The long-term management of the siblings may include orthodontic space redistribution in the permanent dentition. Depending on the number and position of teeth present, orthodontic intervention may include space closure, or space maintenance, with prosthetic rehabilitation. Patients with oligodontia may meet specific eligibility criteria for NHS-funded prosthetic rehabilitation with implants once they have completed facial growth, under the care of a multidisciplinary team.28

Maintenance of teeth present in children with hypodontia may enhance orthodontic management options for future space redistribution, while concomitantly reducing the potential number of implant units required. Preventable diseases, including caries and tooth wear, complicate treatment planning and increase the need for prosthetic rehabilitation. It is, therefore, the goal of the primary dental care practitioner to deliver targeted preventive care to patients with hypodontia, to include targeted fluoride therapy, fissure sealants, oral hygiene advice, diet analysis, and 3-monthly clinical recall and 6-monthly radiographic review for those at high caries risk, in line with widely accepted guidelines.18,20,29

As the siblings age, their presenting complaints are likely to evolve. The psychosocial impact of oligodontia may impact quality of life, and should be considered alongside maintenance of oral health and function in any future multidisciplinary planning and shared care with the primary dental care team.

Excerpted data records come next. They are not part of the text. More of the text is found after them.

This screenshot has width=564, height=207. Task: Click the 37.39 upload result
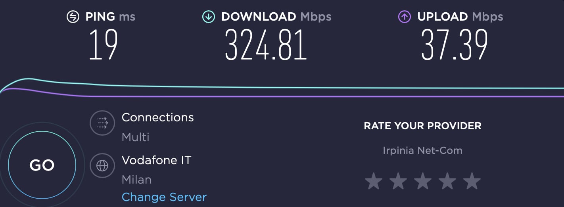coord(455,44)
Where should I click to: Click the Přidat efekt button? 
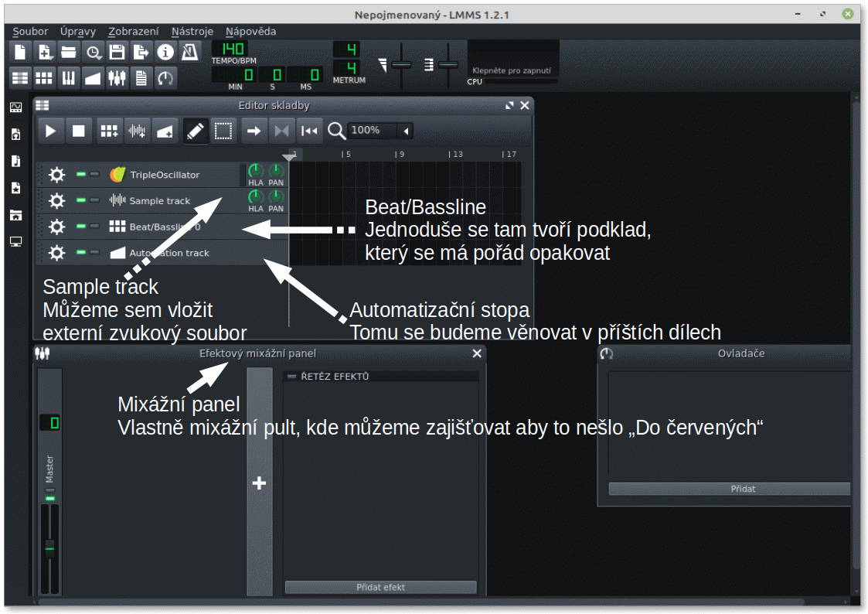(x=381, y=587)
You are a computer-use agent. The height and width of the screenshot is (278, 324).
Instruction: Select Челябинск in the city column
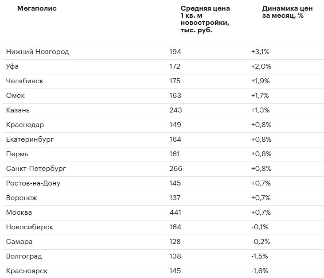[25, 81]
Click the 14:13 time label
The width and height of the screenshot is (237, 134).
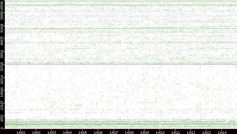pyautogui.click(x=206, y=132)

Access to primary dental care services for children in England is poor, with 41.4% not visiting an NHS dentist in 2018.25 These cases highlight the importance of early access and preventive care for patients at high risk of dental disease, and particularly for patients with complex dentitions where the consequences of preventable tooth loss are arguably more severe. Approximately one-quarter of 5-year-old children in England have visible decay, and this rises to one-third of 5-year-old children in the northwest of England, where this case series is set.26,27 Hence, the child population has a critical need for primary care-led, evidence-based preventive dental care, and for facilitated access via campaigns such as the British Society of Paediatric Dentistry's ‘Dental Check by 1’. For all children who are not brought as regular dental attenders, the importance of each primary care contact is heightened.

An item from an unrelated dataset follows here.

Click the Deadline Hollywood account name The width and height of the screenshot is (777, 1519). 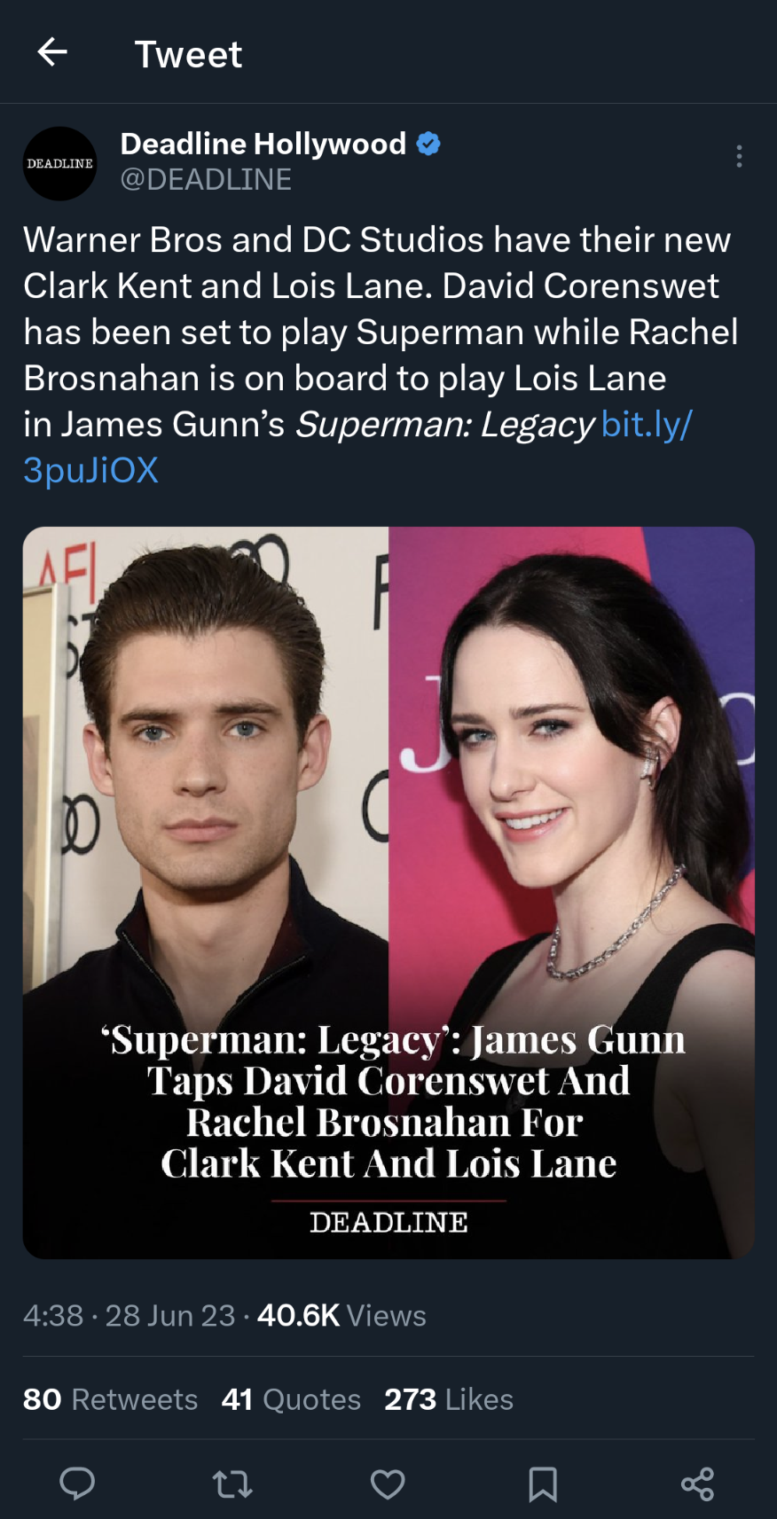[x=263, y=144]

The general dental practitioner serves as a gateway to multidisciplinary care and as an established contact to the family. Early recognition of abnormalities of tooth eruption allows prompt referral to a specialist in paediatric dentistry. Paediatric dentists can assist in the investigation and diagnosis of dental anomalies, while the known and trusted general dental practitioner continues to deliver preventive care in the local family unit. The paediatric dentist can make onward referral to a multidisciplinary team at an appropriate developmental age, while planning interventions to address aesthetic and functional concerns as soon as they arise. Furthermore, early paediatric specialist involvement may be helpful in patients with dental anxiety who require pharmacological intervention, supported by acclimatization and non-pharmacological behavioural modification that is most appropriately delivered in the primary care setting. Patients with oligodontia may also wish to access the advice of a geneticist, which the paediatric dentistry team is well placed to facilitate. Communication between primary care and specialist teams is key to ensuring shared care with optimal patient outcomes and experiences for children with oligodontia.